* **PROVIDED PASSAGE**:
** start **

Hitting home Soldiers in Gaddafi's compound assess the damage from a cruise-missile strike

With growing demands for President Obama to clarify the international mission in Libya and with many calling for the escalation of military force in support of those challenging Muammar Gaddafi's rule, it is crucial to identify and move to the next stage of the intervention in Libya.

That stage should not be targeting Gaddafi, which would surely be viewed as tantamount to an attempt at foreign-imposed regime change. That would break the international coalition and congeal support for Gaddafi inside Libya. Airpower designed to kill leaders has been tried numerous times over the past two decades, but it has never on its own solved a significant military or political problem. In April 1986, U.S. forces bombed Tripoli and tried to assassinate Gaddafi from the air. The effort only strengthened his hold on power.

But there are alternatives. The coalition's next step should involve massive economic aid to Benghazi and the rest of eastern Libya, for three reasons. First, as a humanitarian matter, economic shipments are crucial to the well-being of the people of the east. A country of mostly uninhabitable desert, Libya has to import 90% of its food, nearly all of it by way of sea commerce across the Mediterranean from Europe or by land from neighboring countries like Egypt. With the continuing fighting in Libya, this commercial shipping has been greatly disrupted. Libyans have been living mainly off stockpiles of food and other basic necessities, which are likely to become exhausted in the coming weeks.

Providing major economic support in this case, it should be noted, is easier than in a typical humanitarian emergency, since most Libyans are living in their home areas and not in refugee camps. These shipments should start now. If we wait until severe shortages occur, many Libyans will suffer unnecessarily — which will provide Gaddafi with a major propaganda coup that he will surely use to his advantage.

** end **

* **DATASET ROWS**:

** start **

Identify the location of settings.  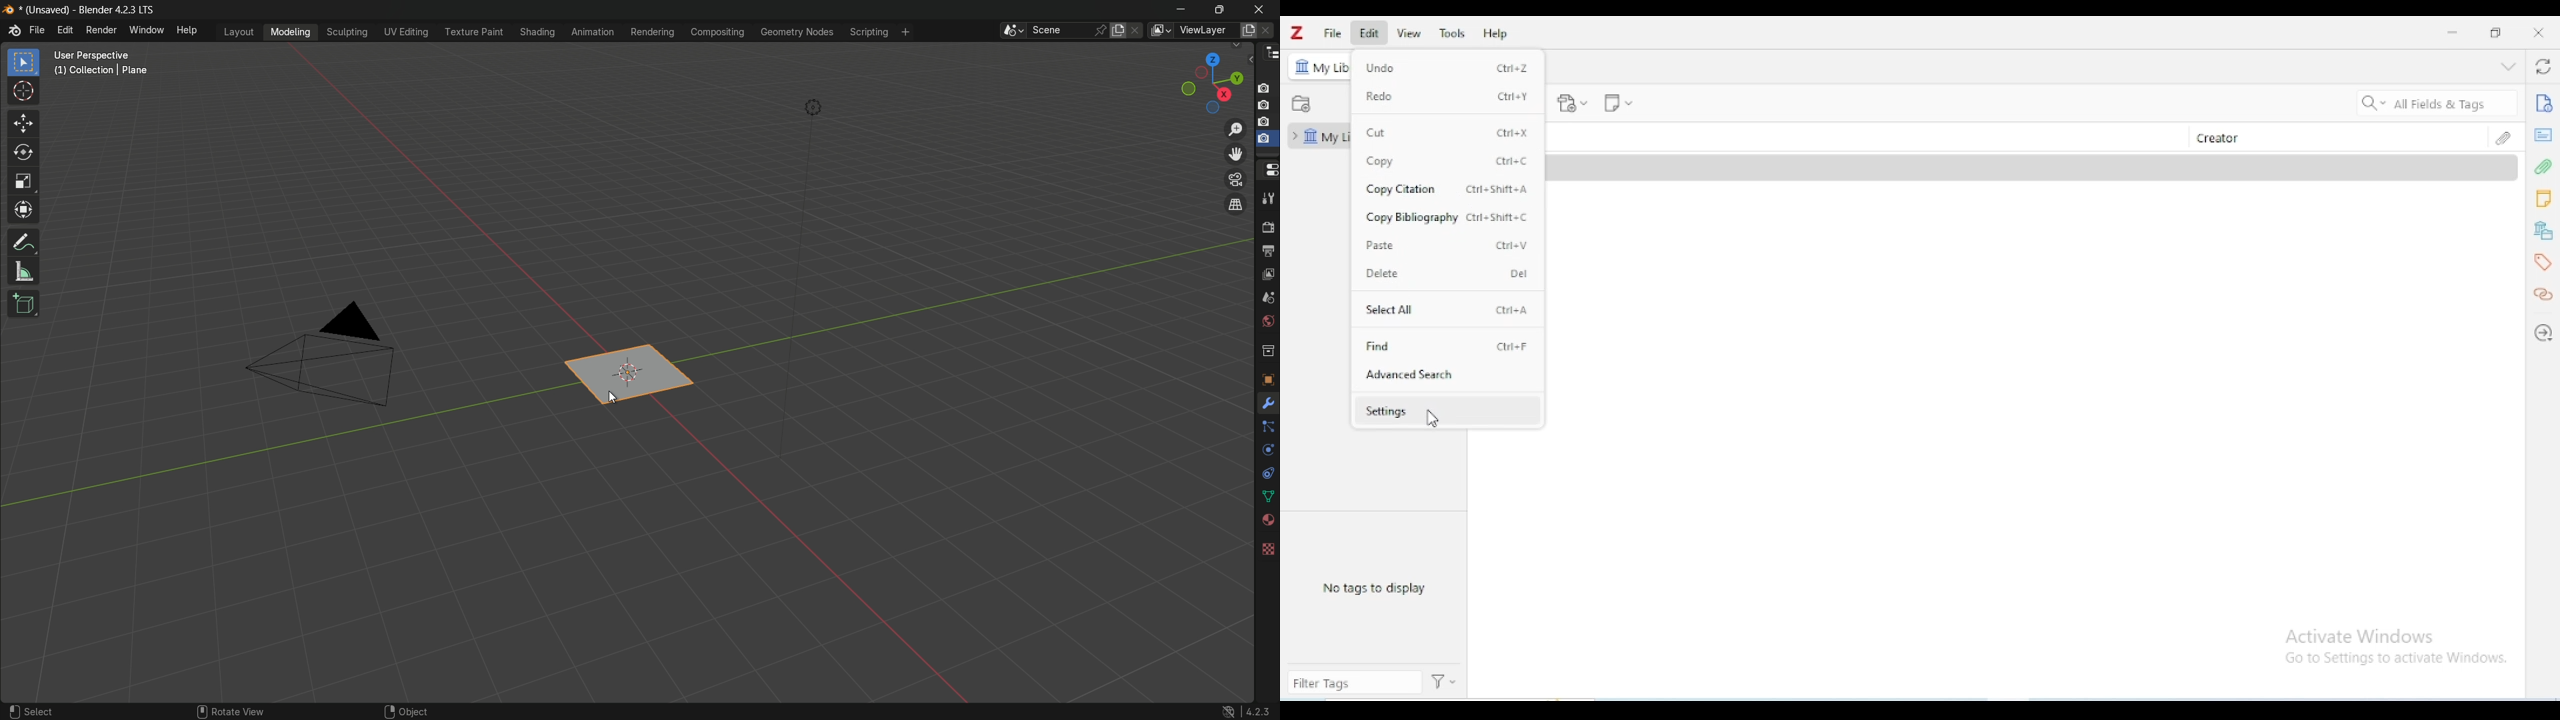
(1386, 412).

** end **
** start **

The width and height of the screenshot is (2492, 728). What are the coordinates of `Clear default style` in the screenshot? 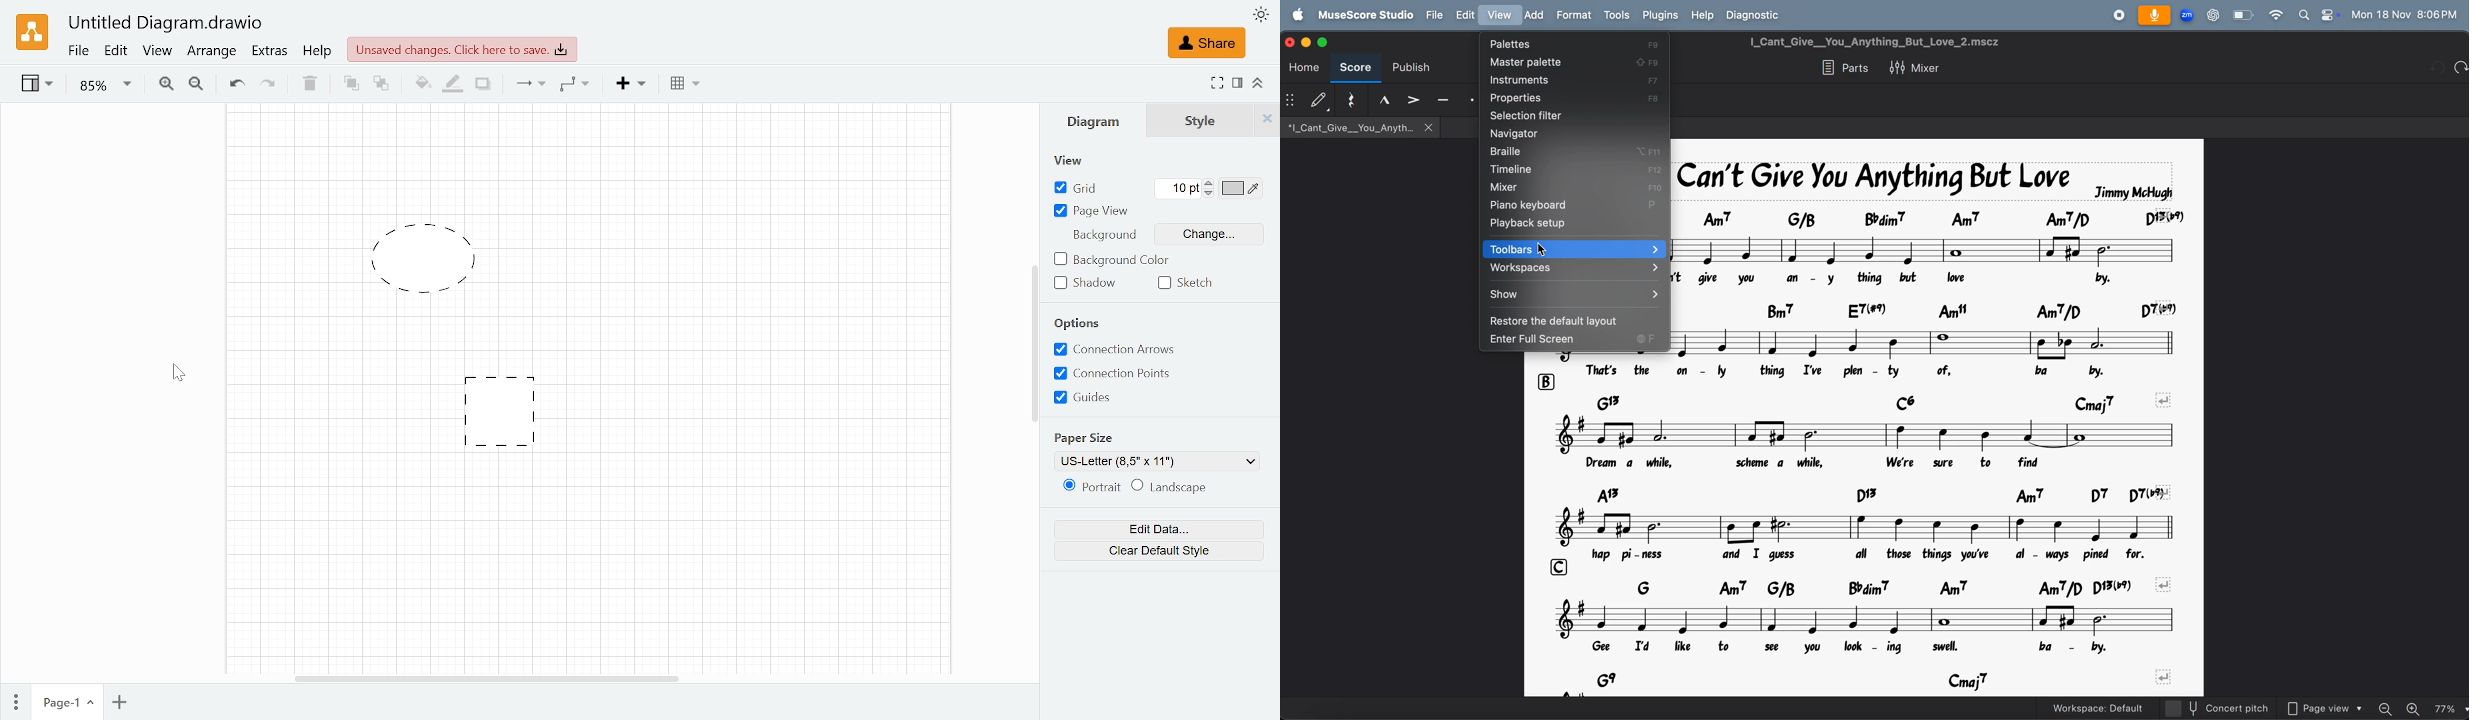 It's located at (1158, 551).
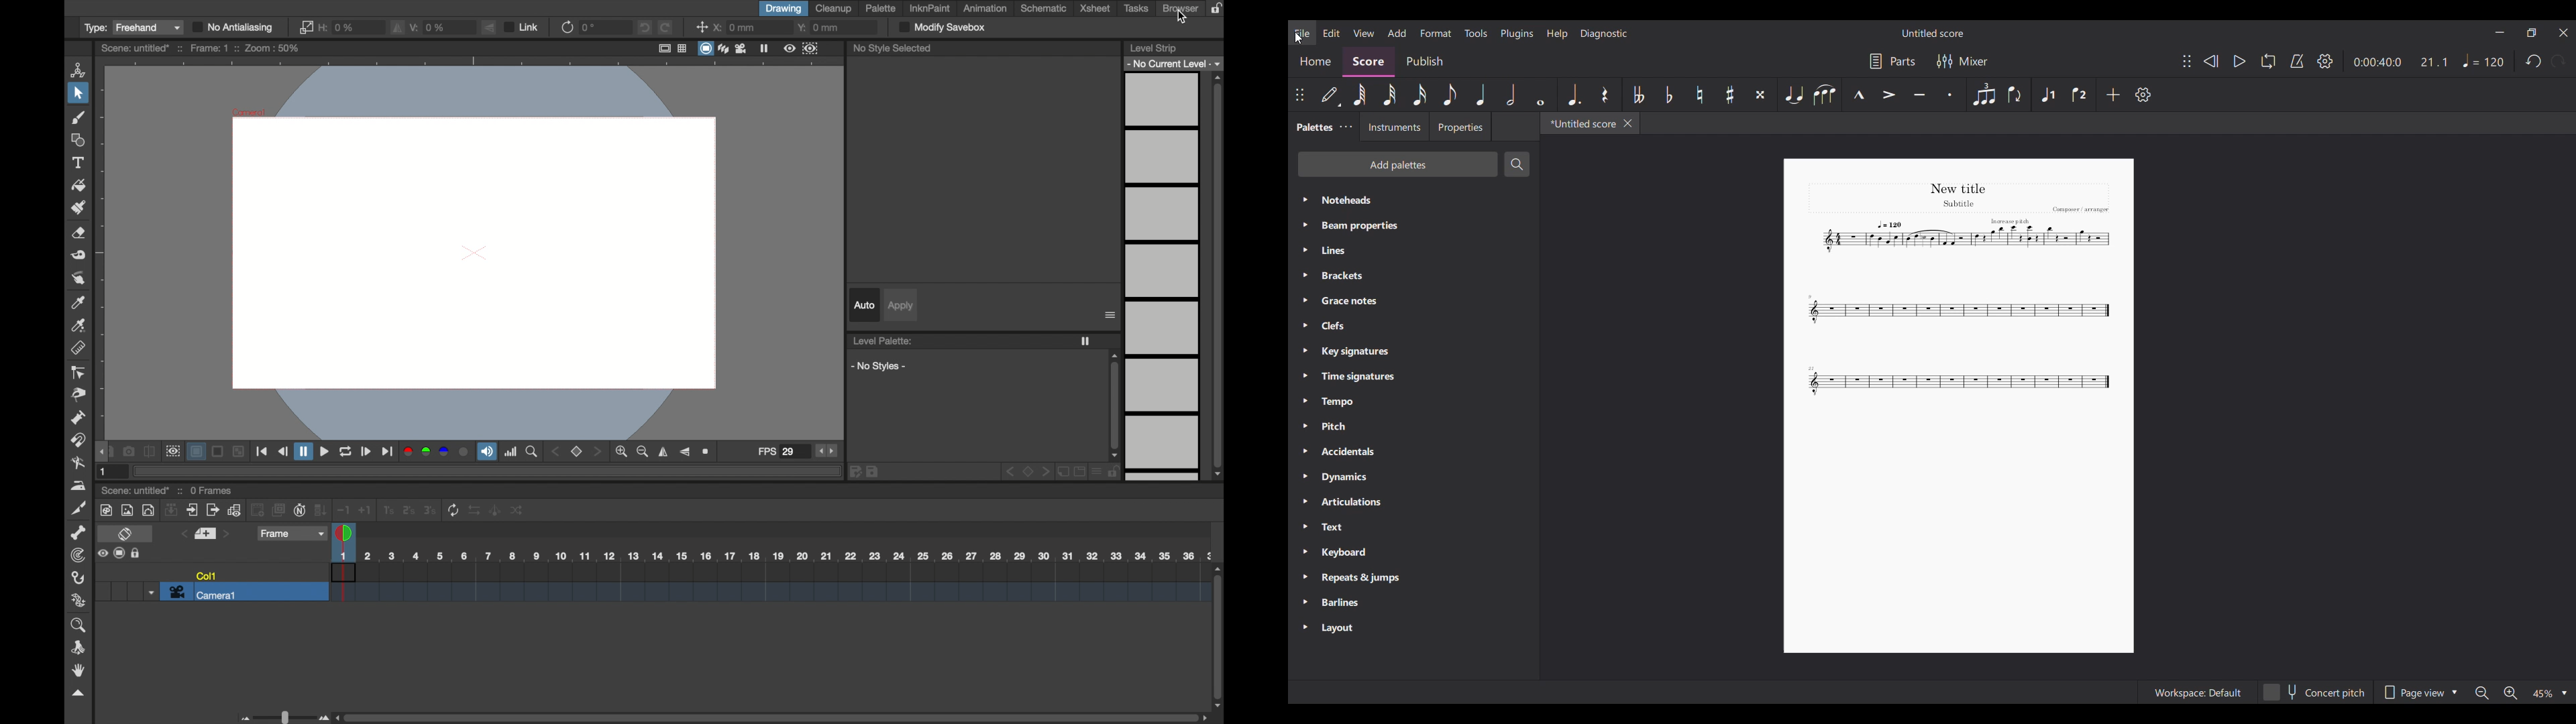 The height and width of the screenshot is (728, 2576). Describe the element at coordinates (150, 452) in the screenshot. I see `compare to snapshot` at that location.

** end **
** start **

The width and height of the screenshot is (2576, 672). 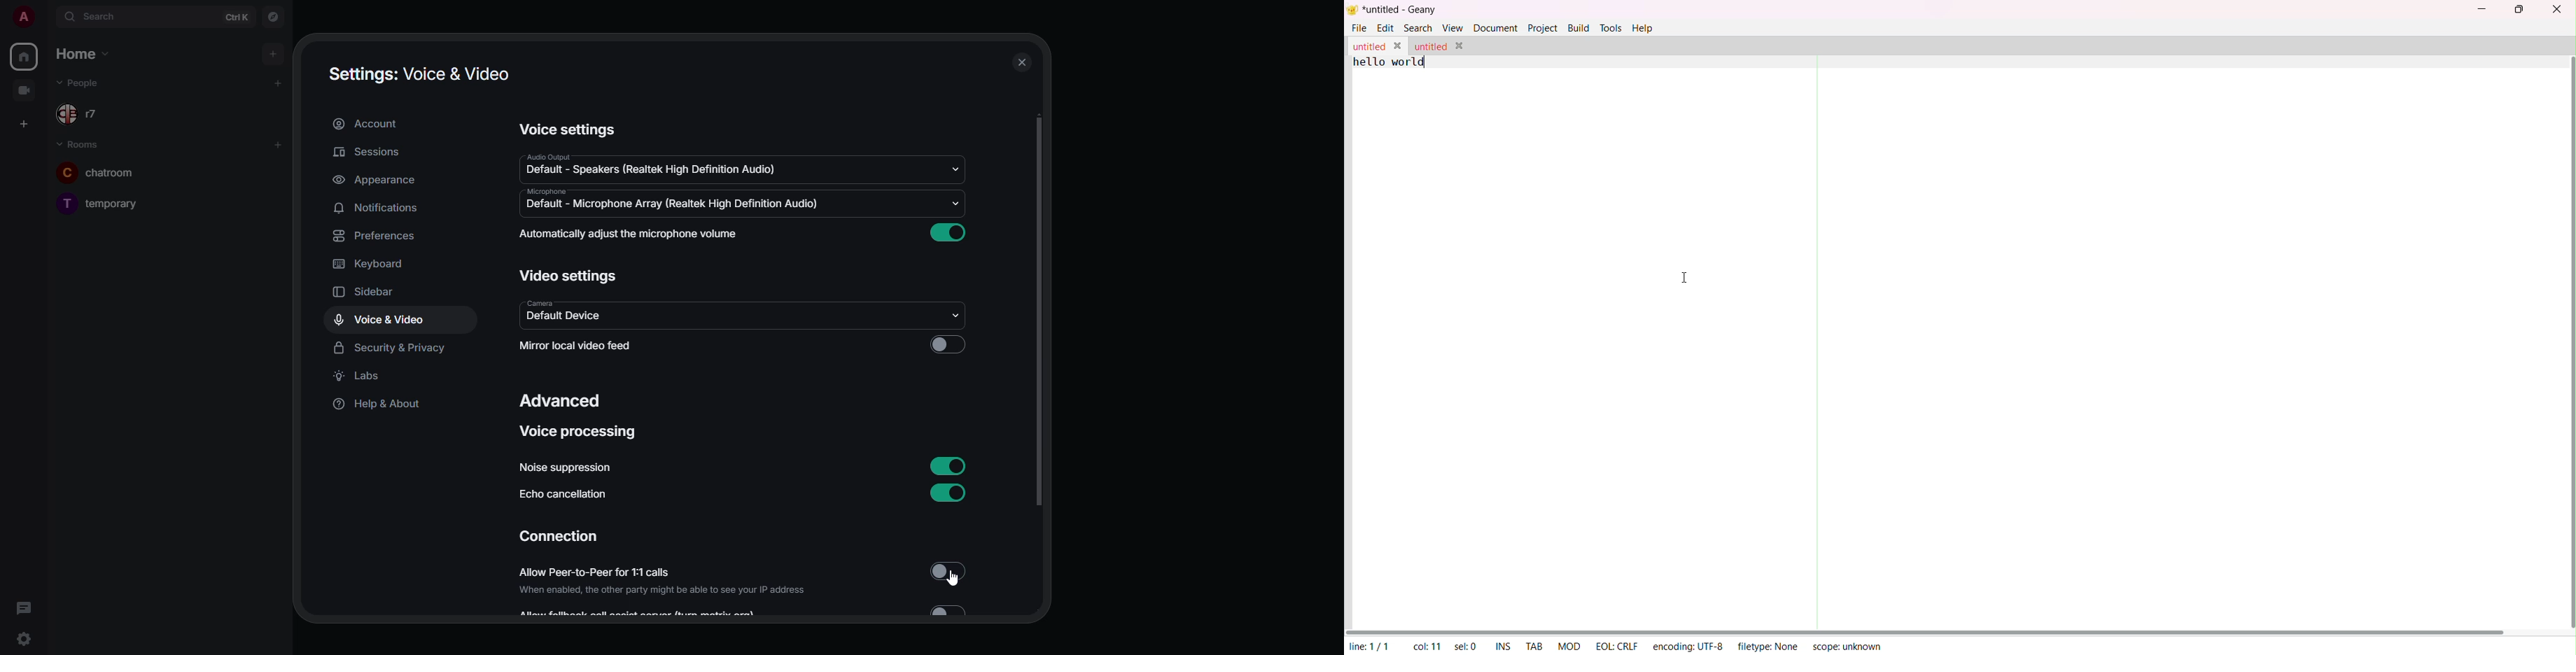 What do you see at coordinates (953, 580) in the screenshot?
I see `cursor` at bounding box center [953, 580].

** end **

Edit the Libya intervention passage starting at "With growing demands" and ending at "hold on power.", putting "leadership change" in place of "regime change". Rely on the Libya intervention passage alone, not on the data.

* **WRITTEN RESPONSE**:
With growing demands for President Obama to clarify the international mission in Libya and with many calling for the escalation of military force in support of those challenging Muammar Gaddafi's rule, it is crucial to identify and move to the next stage of the intervention in Libya.

That stage should not be targeting Gaddafi, which would surely be viewed as tantamount to an attempt at foreign-imposed leadership change. That would break the international coalition and congeal support for Gaddafi inside Libya. Airpower designed to kill leaders has been tried numerous times over the past two decades, but it has never on its own solved a significant military or political problem. In April 1986, U.S. forces bombed Tripoli and tried to assassinate Gaddafi from the air. The effort only strengthened his hold on power.